**Given task:**
Return the entries verbatim, beginning at the line that contains "Screen dimensions: 1200x480" and stopping after the line that contains "Screen dimensions: 1389x868 [12, 128]".

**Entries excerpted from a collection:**
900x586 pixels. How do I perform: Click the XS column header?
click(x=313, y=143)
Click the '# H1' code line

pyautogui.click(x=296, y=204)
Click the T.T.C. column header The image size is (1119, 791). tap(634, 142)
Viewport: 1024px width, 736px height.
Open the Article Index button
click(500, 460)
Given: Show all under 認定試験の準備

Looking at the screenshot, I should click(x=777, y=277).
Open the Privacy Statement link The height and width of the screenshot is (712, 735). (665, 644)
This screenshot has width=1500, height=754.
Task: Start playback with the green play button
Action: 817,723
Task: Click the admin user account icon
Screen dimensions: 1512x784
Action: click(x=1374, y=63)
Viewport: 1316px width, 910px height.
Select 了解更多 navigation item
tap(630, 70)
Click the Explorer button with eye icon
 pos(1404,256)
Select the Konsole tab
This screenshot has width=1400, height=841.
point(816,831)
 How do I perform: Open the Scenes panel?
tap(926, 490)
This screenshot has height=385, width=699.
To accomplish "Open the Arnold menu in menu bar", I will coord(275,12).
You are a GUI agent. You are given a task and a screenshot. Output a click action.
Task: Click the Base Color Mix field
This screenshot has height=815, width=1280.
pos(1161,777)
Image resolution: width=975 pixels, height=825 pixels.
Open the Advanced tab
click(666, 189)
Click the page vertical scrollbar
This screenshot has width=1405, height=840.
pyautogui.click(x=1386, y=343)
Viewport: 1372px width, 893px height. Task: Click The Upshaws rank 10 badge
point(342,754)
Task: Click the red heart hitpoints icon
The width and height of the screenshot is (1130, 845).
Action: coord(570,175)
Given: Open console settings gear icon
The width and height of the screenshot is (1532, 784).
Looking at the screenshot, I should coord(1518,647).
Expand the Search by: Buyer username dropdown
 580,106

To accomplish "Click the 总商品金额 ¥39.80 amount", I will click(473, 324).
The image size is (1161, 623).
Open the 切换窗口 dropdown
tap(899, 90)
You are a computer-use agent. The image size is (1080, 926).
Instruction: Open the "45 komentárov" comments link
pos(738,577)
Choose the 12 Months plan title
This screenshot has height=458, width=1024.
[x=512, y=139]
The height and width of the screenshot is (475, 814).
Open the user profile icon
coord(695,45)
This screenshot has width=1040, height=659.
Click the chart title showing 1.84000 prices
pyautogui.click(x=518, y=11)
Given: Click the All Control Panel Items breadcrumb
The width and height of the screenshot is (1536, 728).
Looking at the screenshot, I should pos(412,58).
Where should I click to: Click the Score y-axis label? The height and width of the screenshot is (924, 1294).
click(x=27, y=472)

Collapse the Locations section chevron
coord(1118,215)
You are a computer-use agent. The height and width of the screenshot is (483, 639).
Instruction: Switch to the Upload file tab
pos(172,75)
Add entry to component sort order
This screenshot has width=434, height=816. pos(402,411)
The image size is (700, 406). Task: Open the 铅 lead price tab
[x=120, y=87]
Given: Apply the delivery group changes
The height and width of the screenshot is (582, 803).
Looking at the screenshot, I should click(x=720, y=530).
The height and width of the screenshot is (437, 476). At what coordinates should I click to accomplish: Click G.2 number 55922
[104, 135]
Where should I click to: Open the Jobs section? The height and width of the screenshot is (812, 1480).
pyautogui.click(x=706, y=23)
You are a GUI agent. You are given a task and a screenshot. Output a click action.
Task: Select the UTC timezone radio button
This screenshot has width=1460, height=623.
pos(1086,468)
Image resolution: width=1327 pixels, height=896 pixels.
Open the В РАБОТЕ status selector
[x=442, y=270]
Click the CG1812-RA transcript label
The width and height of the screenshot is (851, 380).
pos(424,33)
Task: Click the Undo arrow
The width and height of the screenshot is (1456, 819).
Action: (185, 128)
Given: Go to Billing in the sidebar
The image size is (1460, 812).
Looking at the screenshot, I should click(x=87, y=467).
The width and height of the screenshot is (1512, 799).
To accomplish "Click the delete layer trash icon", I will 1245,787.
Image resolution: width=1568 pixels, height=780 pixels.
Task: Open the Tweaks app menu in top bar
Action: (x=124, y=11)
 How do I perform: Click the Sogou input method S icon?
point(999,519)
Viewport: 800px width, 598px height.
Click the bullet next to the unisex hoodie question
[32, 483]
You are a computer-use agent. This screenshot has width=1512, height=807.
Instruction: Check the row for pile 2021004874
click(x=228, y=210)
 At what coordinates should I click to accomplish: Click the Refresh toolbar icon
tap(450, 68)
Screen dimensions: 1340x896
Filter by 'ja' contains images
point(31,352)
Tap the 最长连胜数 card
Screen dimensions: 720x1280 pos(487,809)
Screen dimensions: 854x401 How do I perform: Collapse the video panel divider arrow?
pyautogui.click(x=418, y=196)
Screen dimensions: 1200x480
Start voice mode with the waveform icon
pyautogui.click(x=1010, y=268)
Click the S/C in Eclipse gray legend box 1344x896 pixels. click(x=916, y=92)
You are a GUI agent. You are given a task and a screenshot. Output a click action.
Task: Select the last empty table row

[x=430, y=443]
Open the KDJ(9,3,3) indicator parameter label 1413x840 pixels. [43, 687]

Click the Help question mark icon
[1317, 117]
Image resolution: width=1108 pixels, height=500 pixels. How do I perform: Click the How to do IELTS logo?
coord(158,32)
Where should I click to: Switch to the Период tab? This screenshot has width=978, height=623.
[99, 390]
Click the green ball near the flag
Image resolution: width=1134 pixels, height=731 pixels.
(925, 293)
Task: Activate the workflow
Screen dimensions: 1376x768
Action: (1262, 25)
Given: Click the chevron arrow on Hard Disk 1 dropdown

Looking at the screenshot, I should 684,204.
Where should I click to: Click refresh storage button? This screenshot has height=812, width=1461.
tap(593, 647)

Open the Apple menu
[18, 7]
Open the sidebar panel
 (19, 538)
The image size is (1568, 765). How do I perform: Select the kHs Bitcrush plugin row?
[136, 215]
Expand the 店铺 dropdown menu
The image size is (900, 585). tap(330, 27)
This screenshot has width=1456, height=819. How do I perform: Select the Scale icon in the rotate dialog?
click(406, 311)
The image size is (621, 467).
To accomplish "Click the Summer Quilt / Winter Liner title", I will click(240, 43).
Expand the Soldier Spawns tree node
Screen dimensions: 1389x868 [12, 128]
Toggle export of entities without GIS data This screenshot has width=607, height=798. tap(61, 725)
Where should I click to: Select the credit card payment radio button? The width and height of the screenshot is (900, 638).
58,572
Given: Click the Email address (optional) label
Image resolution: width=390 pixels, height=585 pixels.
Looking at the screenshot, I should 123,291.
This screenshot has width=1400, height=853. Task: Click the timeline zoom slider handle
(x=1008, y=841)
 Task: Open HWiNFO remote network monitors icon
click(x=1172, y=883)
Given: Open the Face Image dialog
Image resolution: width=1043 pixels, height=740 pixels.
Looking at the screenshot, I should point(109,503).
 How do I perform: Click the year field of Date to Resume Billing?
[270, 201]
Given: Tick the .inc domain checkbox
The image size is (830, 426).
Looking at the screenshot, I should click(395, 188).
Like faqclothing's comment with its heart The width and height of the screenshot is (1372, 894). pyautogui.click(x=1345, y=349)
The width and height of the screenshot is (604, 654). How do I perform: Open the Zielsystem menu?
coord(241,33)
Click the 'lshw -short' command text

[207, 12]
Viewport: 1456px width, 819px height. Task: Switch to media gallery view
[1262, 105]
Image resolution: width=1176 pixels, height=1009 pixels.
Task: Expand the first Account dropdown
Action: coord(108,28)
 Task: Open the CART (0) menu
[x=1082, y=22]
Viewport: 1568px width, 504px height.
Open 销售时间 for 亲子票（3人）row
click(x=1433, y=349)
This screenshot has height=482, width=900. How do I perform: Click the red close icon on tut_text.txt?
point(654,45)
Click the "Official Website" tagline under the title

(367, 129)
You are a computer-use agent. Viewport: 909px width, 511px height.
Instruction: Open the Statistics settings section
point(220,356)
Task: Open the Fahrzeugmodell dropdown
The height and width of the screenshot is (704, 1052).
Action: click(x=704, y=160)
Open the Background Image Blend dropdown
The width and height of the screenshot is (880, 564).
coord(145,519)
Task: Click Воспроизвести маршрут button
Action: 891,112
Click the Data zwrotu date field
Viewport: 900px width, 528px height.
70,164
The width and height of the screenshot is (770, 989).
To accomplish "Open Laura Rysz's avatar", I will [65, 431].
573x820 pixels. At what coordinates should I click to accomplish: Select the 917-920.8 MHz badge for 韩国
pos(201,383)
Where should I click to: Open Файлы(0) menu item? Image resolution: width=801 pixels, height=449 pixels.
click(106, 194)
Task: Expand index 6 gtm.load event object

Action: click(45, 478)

**Result for this task:**
Screen dimensions: 1200x480
Start voice mode with the waveform icon
pyautogui.click(x=1010, y=268)
Click the S/C in Eclipse gray legend box 1344x896 pixels. click(x=916, y=92)
You are a GUI agent. You are given a task and a screenshot. Output a click action.
Task: Select the last empty table row

[x=430, y=443]
Open the KDJ(9,3,3) indicator parameter label 1413x840 pixels. [43, 687]

Click the Help question mark icon
[1317, 117]
Image resolution: width=1108 pixels, height=500 pixels. How do I perform: Click the How to do IELTS logo?
coord(158,32)
Where should I click to: Switch to the Период tab? This screenshot has width=978, height=623.
[99, 390]
Click the green ball near the flag
Image resolution: width=1134 pixels, height=731 pixels.
(925, 293)
Task: Activate the workflow
Screen dimensions: 1376x768
Action: (1262, 25)
Given: Click the chevron arrow on Hard Disk 1 dropdown

Looking at the screenshot, I should 684,204.
Where should I click to: Click refresh storage button? This screenshot has height=812, width=1461.
tap(593, 647)

Open the Apple menu
[18, 7]
Open the sidebar panel
 (19, 538)
The image size is (1568, 765). How do I perform: Select the kHs Bitcrush plugin row?
[136, 215]
Expand the 店铺 dropdown menu
The image size is (900, 585). tap(330, 27)
This screenshot has width=1456, height=819. How do I perform: Select the Scale icon in the rotate dialog?
click(406, 311)
The image size is (621, 467).
To accomplish "Click the Summer Quilt / Winter Liner title", I will click(240, 43).
Expand the Soldier Spawns tree node
Screen dimensions: 1389x868 [12, 128]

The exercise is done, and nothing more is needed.